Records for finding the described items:
____

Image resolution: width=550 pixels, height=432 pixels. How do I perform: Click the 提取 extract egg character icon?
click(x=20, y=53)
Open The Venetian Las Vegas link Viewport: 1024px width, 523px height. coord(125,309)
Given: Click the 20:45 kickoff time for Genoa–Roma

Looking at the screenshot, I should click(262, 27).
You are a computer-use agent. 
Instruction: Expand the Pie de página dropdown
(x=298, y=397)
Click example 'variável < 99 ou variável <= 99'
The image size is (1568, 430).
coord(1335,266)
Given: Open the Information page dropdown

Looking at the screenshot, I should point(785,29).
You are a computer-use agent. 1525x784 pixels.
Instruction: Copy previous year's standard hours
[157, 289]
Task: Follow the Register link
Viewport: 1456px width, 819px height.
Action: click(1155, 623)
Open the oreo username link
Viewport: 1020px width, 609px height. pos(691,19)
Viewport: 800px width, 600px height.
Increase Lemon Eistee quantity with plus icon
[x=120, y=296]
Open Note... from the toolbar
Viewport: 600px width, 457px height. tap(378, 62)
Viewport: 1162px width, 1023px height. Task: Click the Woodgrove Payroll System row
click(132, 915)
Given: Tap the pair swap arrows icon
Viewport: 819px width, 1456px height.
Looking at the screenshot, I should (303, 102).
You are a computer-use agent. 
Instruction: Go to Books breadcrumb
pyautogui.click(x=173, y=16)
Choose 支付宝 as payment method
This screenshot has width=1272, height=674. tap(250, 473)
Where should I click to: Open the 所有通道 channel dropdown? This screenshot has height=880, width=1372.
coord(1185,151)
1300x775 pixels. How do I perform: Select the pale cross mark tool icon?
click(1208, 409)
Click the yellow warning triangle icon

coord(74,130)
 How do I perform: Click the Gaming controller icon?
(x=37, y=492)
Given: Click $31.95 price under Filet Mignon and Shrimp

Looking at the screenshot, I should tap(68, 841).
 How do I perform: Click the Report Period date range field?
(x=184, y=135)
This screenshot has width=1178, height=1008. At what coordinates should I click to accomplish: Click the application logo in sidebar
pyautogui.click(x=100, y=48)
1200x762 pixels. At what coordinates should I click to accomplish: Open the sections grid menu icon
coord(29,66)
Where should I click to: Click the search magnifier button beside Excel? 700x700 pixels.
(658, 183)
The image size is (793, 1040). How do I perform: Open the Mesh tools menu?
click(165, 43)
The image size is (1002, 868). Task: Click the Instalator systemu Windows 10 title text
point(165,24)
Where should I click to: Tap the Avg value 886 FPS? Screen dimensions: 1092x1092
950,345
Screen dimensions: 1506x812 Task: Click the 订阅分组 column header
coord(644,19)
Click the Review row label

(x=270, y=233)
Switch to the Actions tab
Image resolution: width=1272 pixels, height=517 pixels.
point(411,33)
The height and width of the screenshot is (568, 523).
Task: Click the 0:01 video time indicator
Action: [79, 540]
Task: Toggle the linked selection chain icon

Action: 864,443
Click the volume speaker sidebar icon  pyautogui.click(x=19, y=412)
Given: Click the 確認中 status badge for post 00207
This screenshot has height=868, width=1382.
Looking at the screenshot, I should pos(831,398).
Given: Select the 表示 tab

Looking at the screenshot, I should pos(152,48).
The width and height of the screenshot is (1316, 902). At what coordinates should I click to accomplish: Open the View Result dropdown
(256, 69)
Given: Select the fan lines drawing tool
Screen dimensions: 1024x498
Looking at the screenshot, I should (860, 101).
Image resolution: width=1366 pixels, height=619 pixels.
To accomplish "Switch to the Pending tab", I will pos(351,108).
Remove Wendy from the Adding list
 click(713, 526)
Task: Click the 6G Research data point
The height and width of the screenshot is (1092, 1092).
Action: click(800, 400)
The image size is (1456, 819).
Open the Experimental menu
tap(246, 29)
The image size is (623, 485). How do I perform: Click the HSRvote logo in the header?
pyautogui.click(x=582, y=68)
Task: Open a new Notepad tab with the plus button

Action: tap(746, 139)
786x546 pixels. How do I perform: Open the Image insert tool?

____

- _Prompt_: Rewrite all of the items above, changing every "How do I perform" to "How can I do" and keeping everything else the same.

- _Reply to the exercise_:
Image resolution: width=550 pixels, height=432 pixels. How can I do: Click the 提取 extract egg character icon?
click(x=20, y=53)
Open The Venetian Las Vegas link Viewport: 1024px width, 523px height. coord(125,309)
Given: Click the 20:45 kickoff time for Genoa–Roma

Looking at the screenshot, I should click(262, 27).
You are a computer-use agent. 
Instruction: Expand the Pie de página dropdown
(x=298, y=397)
Click example 'variável < 99 ou variável <= 99'
The image size is (1568, 430).
coord(1335,266)
Given: Open the Information page dropdown

Looking at the screenshot, I should point(785,29).
You are a computer-use agent. 1525x784 pixels.
Instruction: Copy previous year's standard hours
[157, 289]
Task: Follow the Register link
Viewport: 1456px width, 819px height.
Action: click(1155, 623)
Open the oreo username link
Viewport: 1020px width, 609px height. pos(691,19)
Viewport: 800px width, 600px height.
Increase Lemon Eistee quantity with plus icon
[x=120, y=296]
Open Note... from the toolbar
Viewport: 600px width, 457px height. tap(378, 62)
Viewport: 1162px width, 1023px height. Task: Click the Woodgrove Payroll System row
click(132, 915)
Given: Tap the pair swap arrows icon
Viewport: 819px width, 1456px height.
Looking at the screenshot, I should (303, 102).
You are a computer-use agent. 
Instruction: Go to Books breadcrumb
pyautogui.click(x=173, y=16)
Choose 支付宝 as payment method
This screenshot has width=1272, height=674. tap(250, 473)
Where should I click to: Open the 所有通道 channel dropdown? This screenshot has height=880, width=1372.
coord(1185,151)
1300x775 pixels. How can I do: Select the pale cross mark tool icon?
click(1208, 409)
Click the yellow warning triangle icon

coord(74,130)
 How can I do: Click the Gaming controller icon?
(x=37, y=492)
Given: Click $31.95 price under Filet Mignon and Shrimp

Looking at the screenshot, I should tap(68, 841).
 How can I do: Click the Report Period date range field?
(x=184, y=135)
This screenshot has width=1178, height=1008. At what coordinates should I click to accomplish: Click the application logo in sidebar
pyautogui.click(x=100, y=48)
1200x762 pixels. At what coordinates should I click to accomplish: Open the sections grid menu icon
coord(29,66)
Where should I click to: Click the search magnifier button beside Excel? 700x700 pixels.
(658, 183)
The image size is (793, 1040). How can I do: Open the Mesh tools menu?
click(165, 43)
The image size is (1002, 868). Task: Click the Instalator systemu Windows 10 title text
point(165,24)
Where should I click to: Tap the Avg value 886 FPS? Screen dimensions: 1092x1092
950,345
Screen dimensions: 1506x812 Task: Click the 订阅分组 column header
coord(644,19)
Click the Review row label

(x=270, y=233)
Switch to the Actions tab
Image resolution: width=1272 pixels, height=517 pixels.
point(411,33)
The height and width of the screenshot is (568, 523).
Task: Click the 0:01 video time indicator
Action: [79, 540]
Task: Toggle the linked selection chain icon

Action: 864,443
Click the volume speaker sidebar icon  pyautogui.click(x=19, y=412)
Given: Click the 確認中 status badge for post 00207
This screenshot has height=868, width=1382.
Looking at the screenshot, I should pos(831,398).
Given: Select the 表示 tab

Looking at the screenshot, I should pos(152,48).
The width and height of the screenshot is (1316, 902). At what coordinates should I click to accomplish: Open the View Result dropdown
(256, 69)
Given: Select the fan lines drawing tool
Screen dimensions: 1024x498
Looking at the screenshot, I should (860, 101).
Image resolution: width=1366 pixels, height=619 pixels.
To accomplish "Switch to the Pending tab", I will pos(351,108).
Remove Wendy from the Adding list
 click(713, 526)
Task: Click the 6G Research data point
The height and width of the screenshot is (1092, 1092).
Action: click(800, 400)
The image size is (1456, 819).
Open the Experimental menu
tap(246, 29)
The image size is (623, 485). How can I do: Click the HSRvote logo in the header?
pyautogui.click(x=582, y=68)
Task: Open a new Notepad tab with the plus button

Action: tap(746, 139)
786x546 pixels. How can I do: Open the Image insert tool?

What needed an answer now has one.